• WHAT YOU SHOULD DO: Take every line from the material that has the word "computer" in it.

• SOURCE DATA:
[Start of Attachment]
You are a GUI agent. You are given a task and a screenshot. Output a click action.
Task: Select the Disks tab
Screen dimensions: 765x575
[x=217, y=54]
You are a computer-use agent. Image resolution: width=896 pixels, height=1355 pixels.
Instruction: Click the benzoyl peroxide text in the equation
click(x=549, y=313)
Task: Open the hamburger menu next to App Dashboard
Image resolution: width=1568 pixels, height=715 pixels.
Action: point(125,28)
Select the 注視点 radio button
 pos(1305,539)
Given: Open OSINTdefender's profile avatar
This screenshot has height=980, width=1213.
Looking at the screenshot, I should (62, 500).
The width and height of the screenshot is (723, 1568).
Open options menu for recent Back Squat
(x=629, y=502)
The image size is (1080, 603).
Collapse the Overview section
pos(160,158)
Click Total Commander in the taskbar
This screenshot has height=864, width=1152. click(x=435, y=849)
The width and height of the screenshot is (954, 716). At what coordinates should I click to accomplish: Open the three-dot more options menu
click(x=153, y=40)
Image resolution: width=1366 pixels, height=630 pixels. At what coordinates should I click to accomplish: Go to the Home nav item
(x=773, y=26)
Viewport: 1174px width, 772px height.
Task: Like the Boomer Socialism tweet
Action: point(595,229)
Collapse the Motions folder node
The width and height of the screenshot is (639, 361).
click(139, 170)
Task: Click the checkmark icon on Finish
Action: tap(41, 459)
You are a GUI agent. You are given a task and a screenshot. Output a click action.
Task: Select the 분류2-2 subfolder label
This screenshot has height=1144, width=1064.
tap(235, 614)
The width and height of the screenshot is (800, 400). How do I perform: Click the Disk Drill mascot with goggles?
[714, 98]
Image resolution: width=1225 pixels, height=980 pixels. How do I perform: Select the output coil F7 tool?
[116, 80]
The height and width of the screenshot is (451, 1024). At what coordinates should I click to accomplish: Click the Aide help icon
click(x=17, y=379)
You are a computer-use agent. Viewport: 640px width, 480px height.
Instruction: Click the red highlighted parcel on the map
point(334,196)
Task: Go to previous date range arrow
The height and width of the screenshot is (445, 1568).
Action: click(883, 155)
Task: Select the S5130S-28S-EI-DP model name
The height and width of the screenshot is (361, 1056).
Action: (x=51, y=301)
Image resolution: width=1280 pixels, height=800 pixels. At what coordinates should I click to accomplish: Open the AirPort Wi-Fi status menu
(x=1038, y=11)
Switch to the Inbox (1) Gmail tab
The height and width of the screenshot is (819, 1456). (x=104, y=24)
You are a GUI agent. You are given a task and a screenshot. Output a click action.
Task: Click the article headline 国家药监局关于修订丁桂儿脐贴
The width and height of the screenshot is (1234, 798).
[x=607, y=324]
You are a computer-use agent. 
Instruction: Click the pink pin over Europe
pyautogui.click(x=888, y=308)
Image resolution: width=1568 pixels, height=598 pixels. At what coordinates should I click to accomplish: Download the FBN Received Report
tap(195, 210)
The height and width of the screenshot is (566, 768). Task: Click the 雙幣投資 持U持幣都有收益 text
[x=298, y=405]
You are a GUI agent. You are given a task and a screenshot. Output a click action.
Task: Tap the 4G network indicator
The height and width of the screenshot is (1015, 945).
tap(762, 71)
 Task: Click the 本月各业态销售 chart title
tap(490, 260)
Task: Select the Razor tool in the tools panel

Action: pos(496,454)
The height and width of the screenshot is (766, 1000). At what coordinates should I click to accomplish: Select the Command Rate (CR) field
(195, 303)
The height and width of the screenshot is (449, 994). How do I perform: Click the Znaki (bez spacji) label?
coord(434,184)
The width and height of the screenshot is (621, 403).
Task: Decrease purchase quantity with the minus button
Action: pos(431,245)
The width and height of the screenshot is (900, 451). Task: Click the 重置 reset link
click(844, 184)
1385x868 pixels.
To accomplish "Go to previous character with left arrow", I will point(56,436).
[End of Attachment]
• EXERCISE SOLUTION:
You are a computer-use agent. Image resolution: width=896 pixels, height=1355 pixels.
You are a computer-use agent. Viewport: 640px width, 480px height.
You are a computer-use agent. 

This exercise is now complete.